**EXERCISE INPUT**
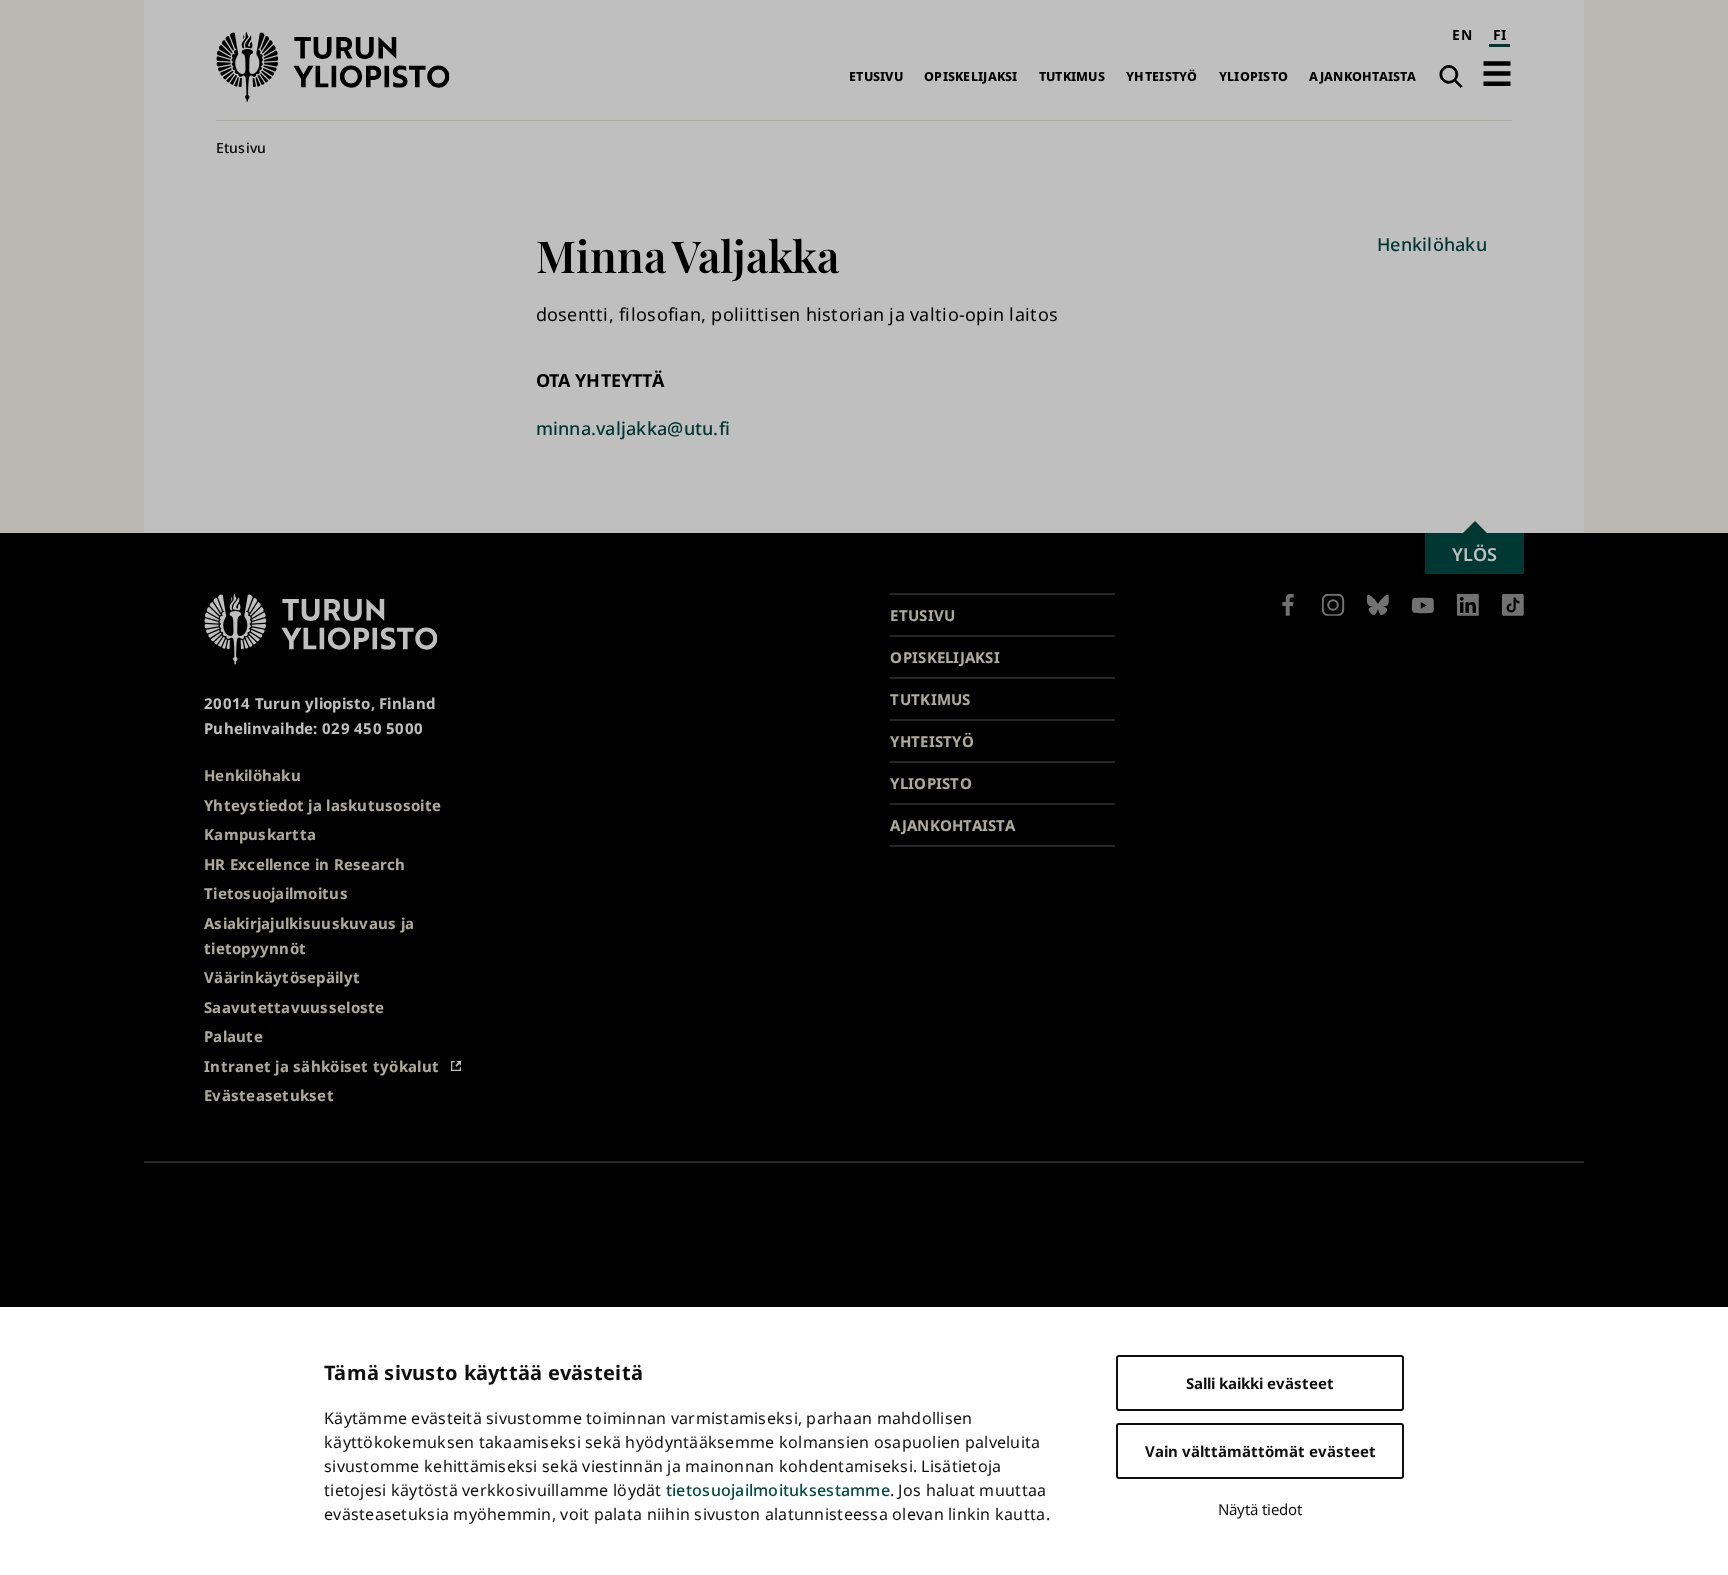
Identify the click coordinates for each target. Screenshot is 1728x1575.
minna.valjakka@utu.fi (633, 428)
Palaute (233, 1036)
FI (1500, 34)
--
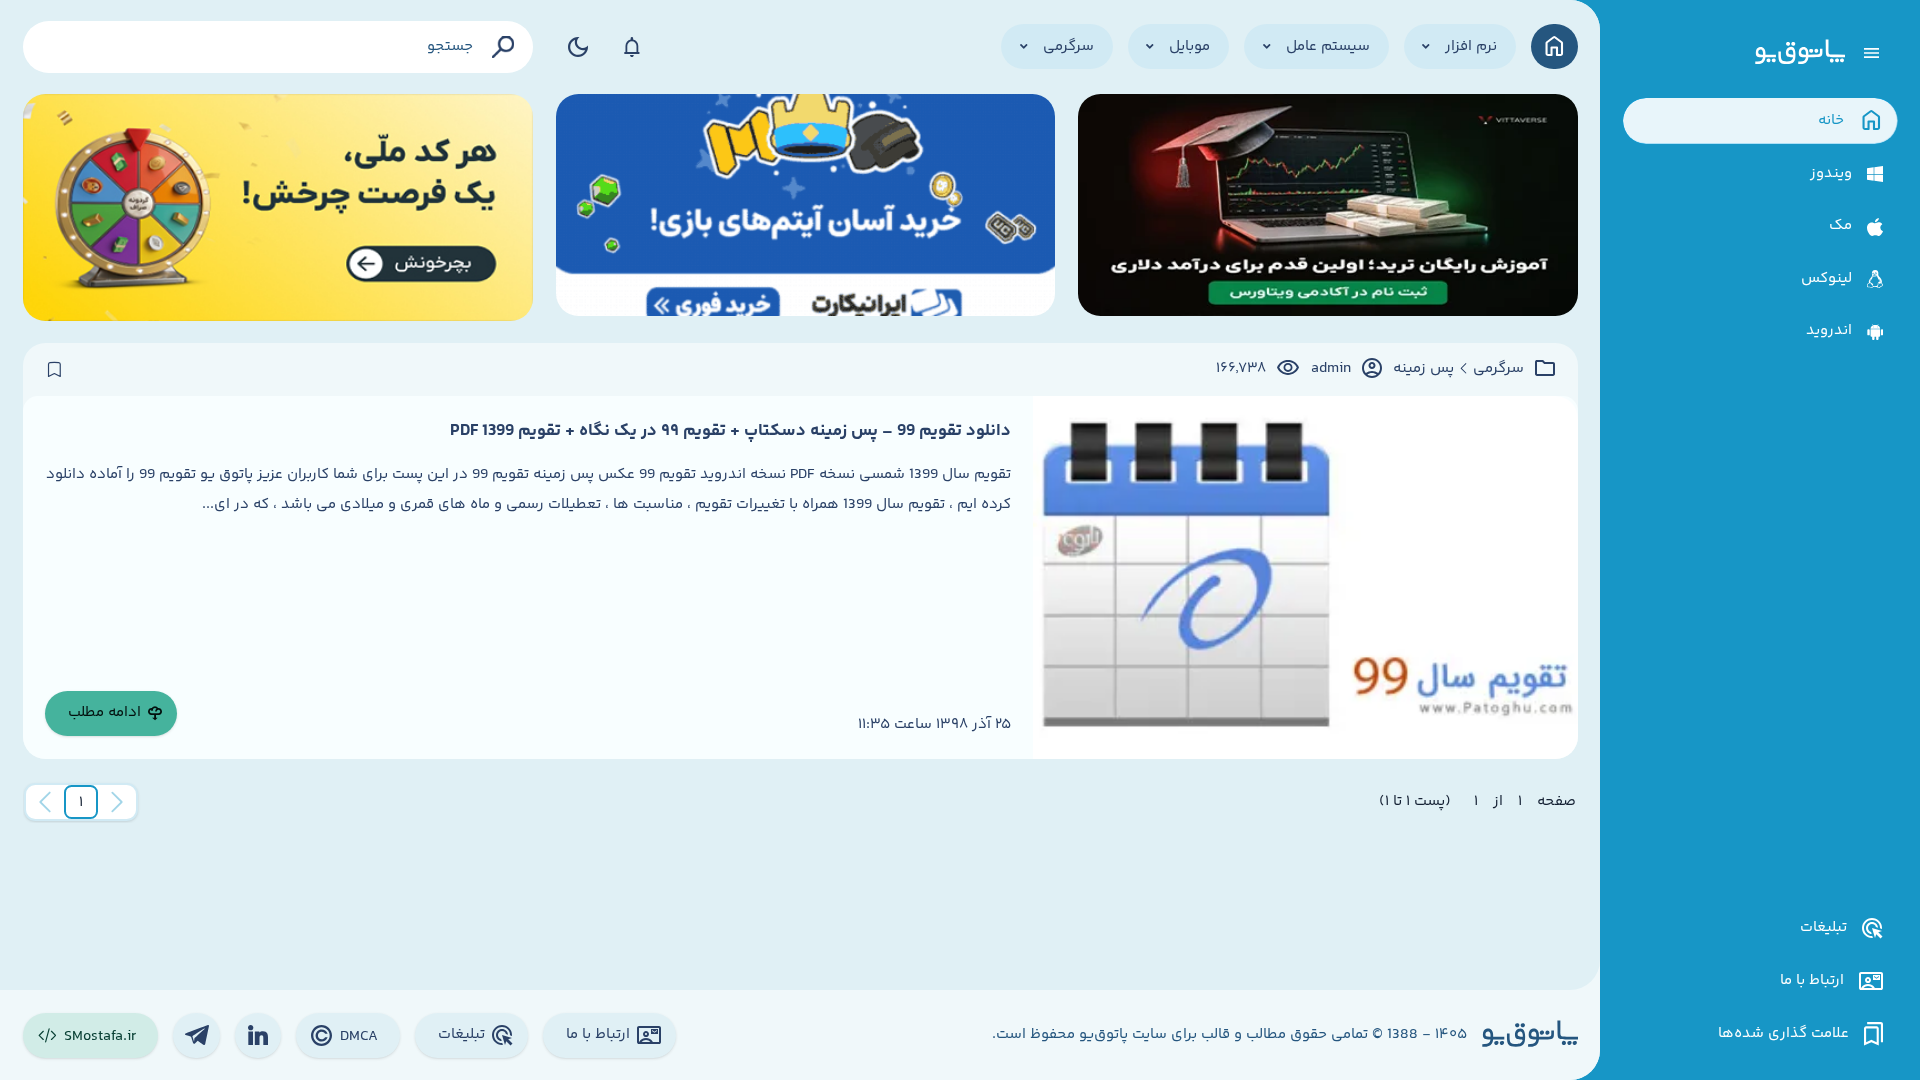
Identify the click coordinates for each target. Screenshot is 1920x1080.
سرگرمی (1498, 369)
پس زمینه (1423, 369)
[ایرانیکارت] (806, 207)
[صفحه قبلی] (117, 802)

**YOUR ASSIGNMENT**
Return a word-for-word copy of the lines above from the one holding "Screenshot is 1728x1575." through the one holding "FI (1500, 34)", with both of them included and nothing besides.

**TASK RESULT**
Identify the click coordinates for each target. Screenshot is 1728x1575.
minna.valjakka@utu.fi (633, 428)
Palaute (233, 1036)
FI (1500, 34)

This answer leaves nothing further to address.